Leadership Cumberland County class explores arts, culture, diversity before graduation
Leadership Cumberland County’s Class of 2026 closed its final Learning Day on arts, culture and diversity, part of a program built to turn participants into countywide civic leaders.

Leadership Cumberland County’s Class of 2026 is nearing graduation, but the more telling milestone came in its final Learning Day, when participants spent the day examining arts, culture and diversity across Cumberland County. The program’s design makes that more than a ceremonial stop: it is a nine-month pipeline meant to expose residents to the institutions, issues and people that shape local decision-making in Vineland, Bridgeton, Millville and beyond.
Launched in 2001 by then-President Kenneth Ender and community leaders, and originally sponsored by Cumberland County College, Leadership Cumberland County was built to “engage residents as change agents for a better Cumberland County.” That mission has stayed consistent as the program has grown into a countywide network with more than 350 alumni and a reputation for placing participants in roles that reach well beyond the classroom, from nonprofit boards to business groups and public service.
Each class runs with about 24 participants, who meet one day a month after an initial two-day retreat. The curriculum includes Learning Days on Criminal Justice, Health and Human Services, Education, Economic Development, Environment and Energy, and Cultural Diversity and Tourism. Participants are split into teams of three, and each team designs a countywide Learning Day intended to connect classmates with officials, institutions and local assets while also showing where the county’s problems remain stubborn.

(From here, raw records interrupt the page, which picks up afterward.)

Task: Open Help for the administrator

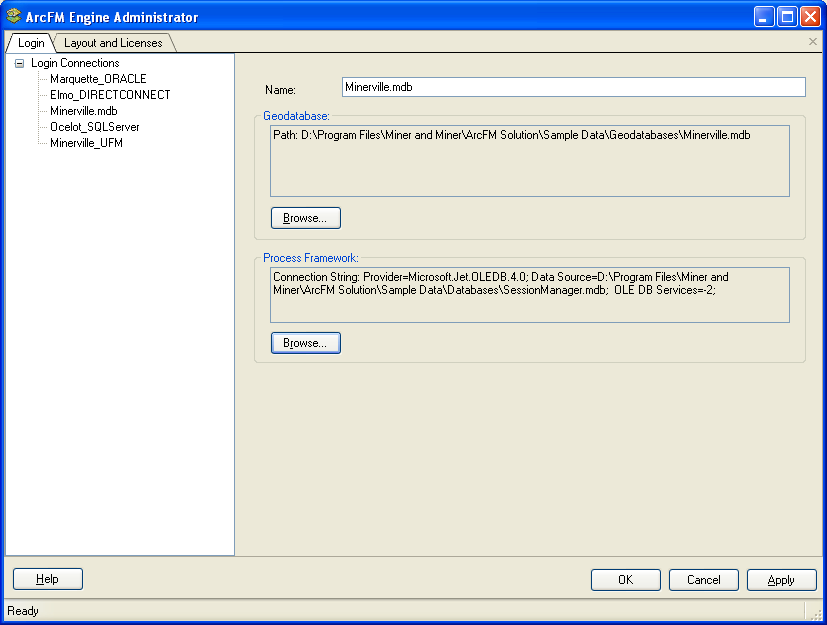Action: [47, 579]
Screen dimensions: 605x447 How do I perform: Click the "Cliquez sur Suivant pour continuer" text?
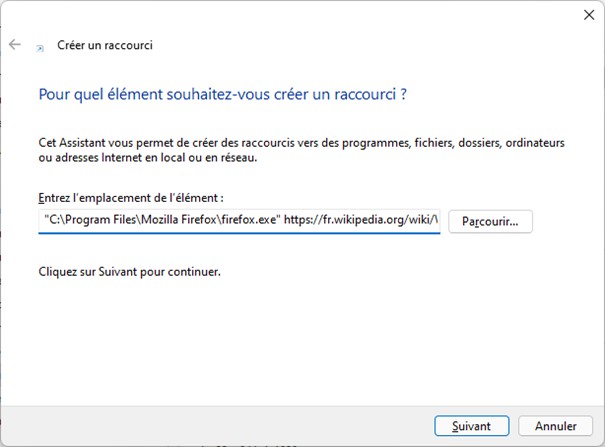pyautogui.click(x=129, y=271)
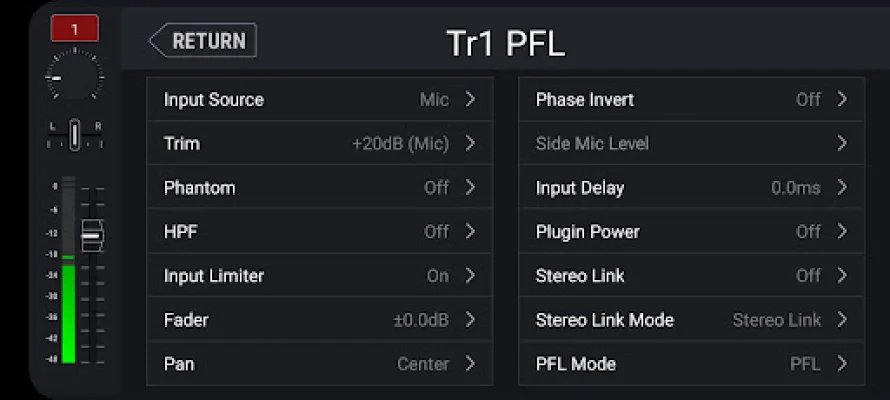
Task: Open the Trim setting row
Action: [x=319, y=144]
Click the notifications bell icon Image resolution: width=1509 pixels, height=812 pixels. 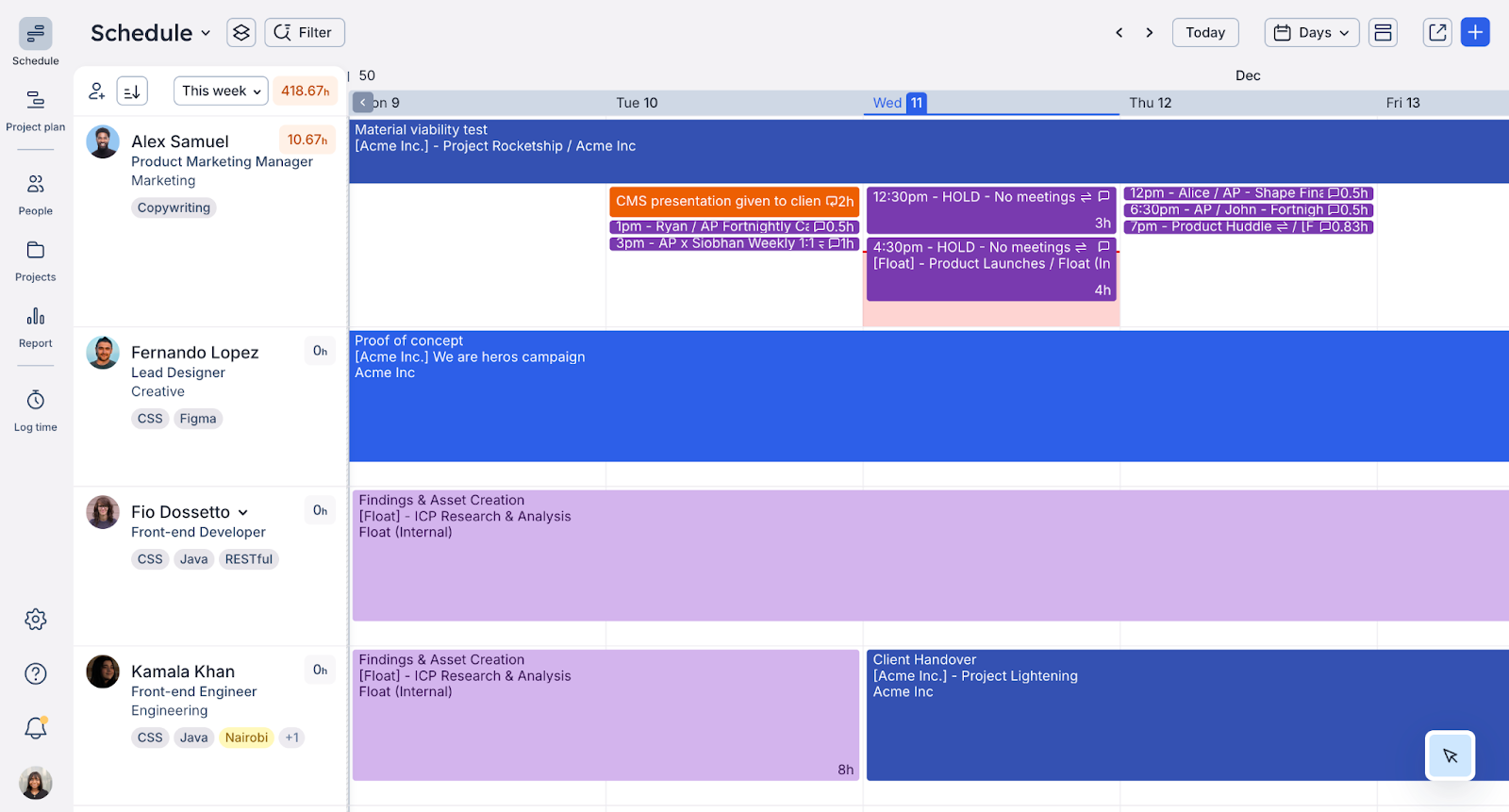click(x=36, y=728)
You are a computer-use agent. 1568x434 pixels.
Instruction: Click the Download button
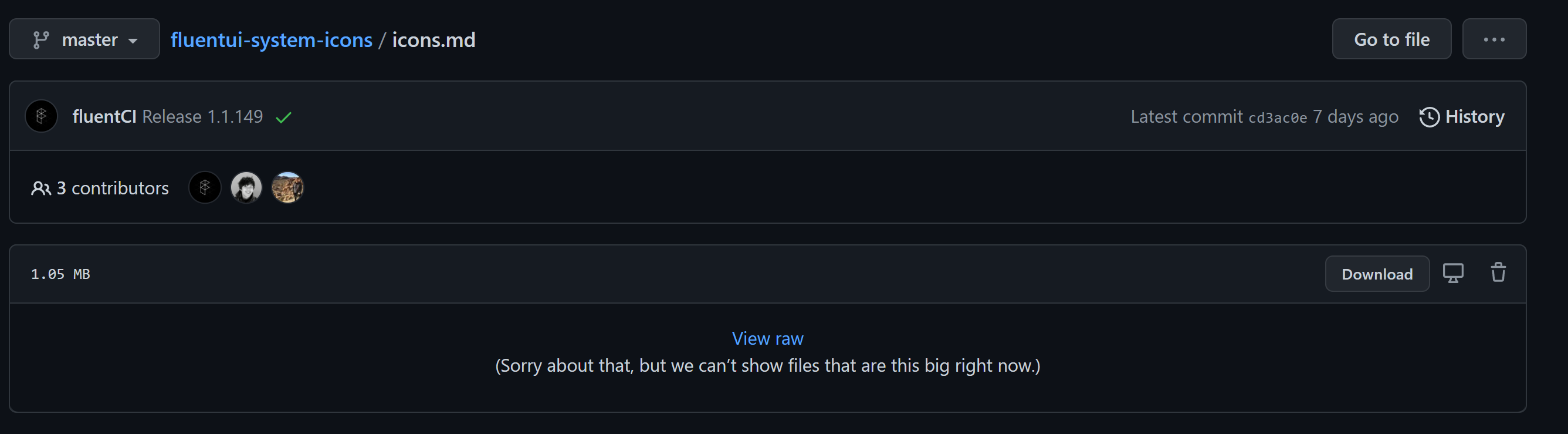[x=1377, y=274]
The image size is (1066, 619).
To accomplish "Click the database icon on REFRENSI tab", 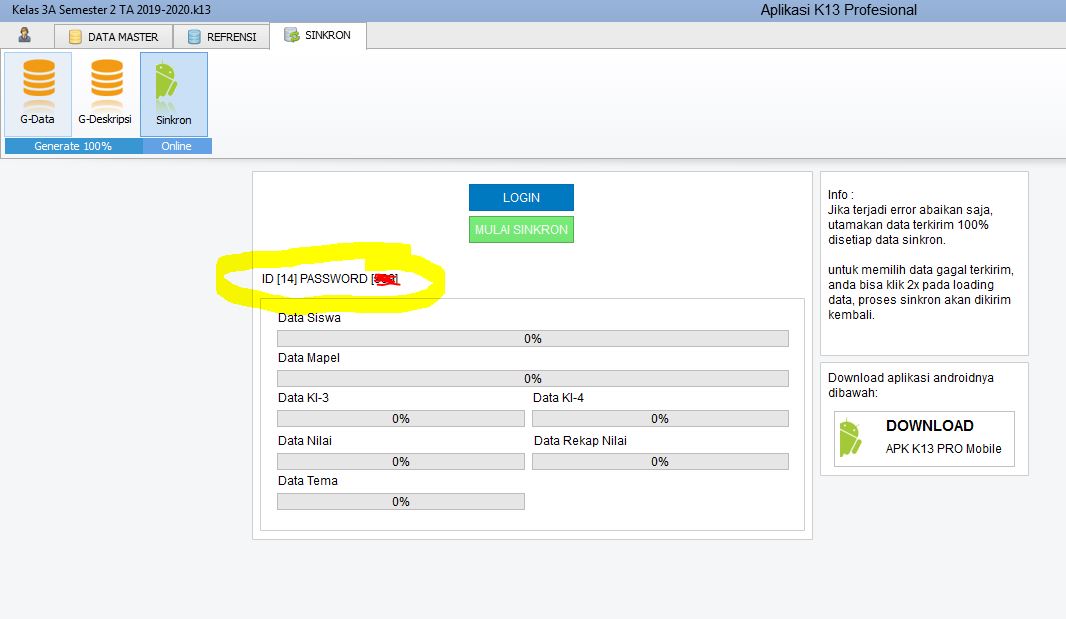I will pos(194,37).
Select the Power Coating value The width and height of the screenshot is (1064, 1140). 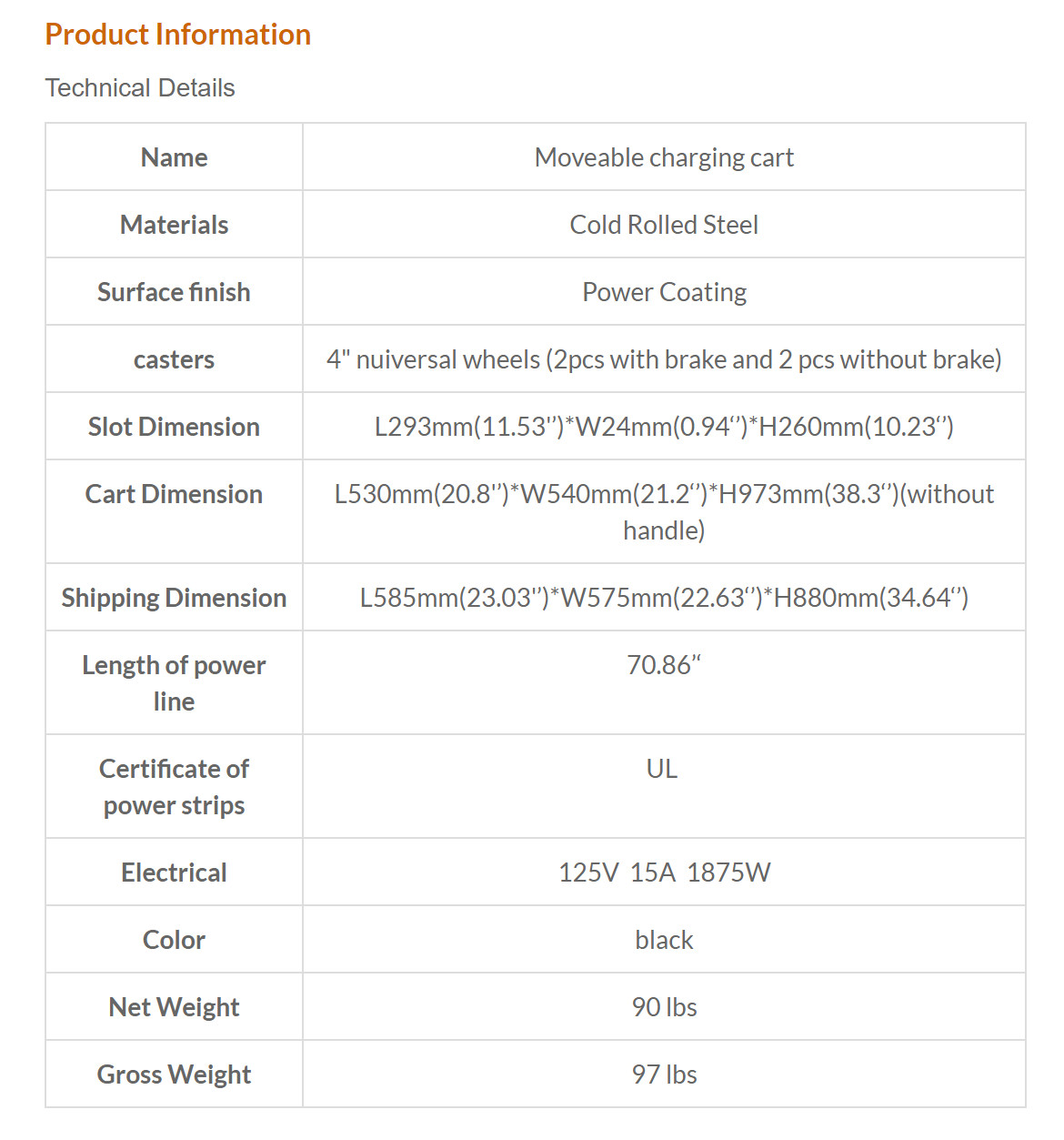click(664, 292)
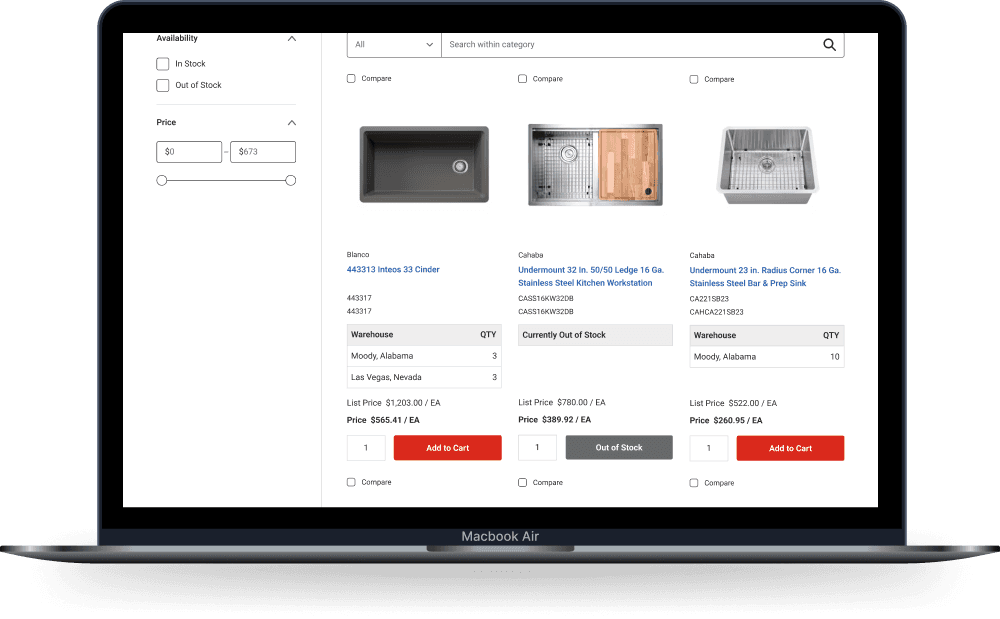The width and height of the screenshot is (1000, 619).
Task: Click the minimum price input showing $0
Action: coord(189,151)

That structure matters in a county where civic leadership often depends on relationships across municipal lines. The program’s stated objectives are to build a network of leaders, identify emerging leaders, value diversity as a countywide resource and encourage pride in Cumberland County. It also asks participants to show up, with at least seven Community Learning Day sessions required for completion.
The final day on arts, culture and diversity fits that model by pushing the class to see Cumberland County as more than a collection of separate towns. It is the kind of training that can influence who shows up on a nonprofit board, who participates in downtown projects and who helps shape public decisions after the graduation ceremony passes.
Tuition has remained $700 since the program began, with additional costs covered by sponsors and private donations, a sign that the county still treats the class as an investment in civic capacity. The real test for the Class of 2026 is not the ceremony itself, but whether its members carry that countywide lens into the next hard problem Cumberland County needs solved.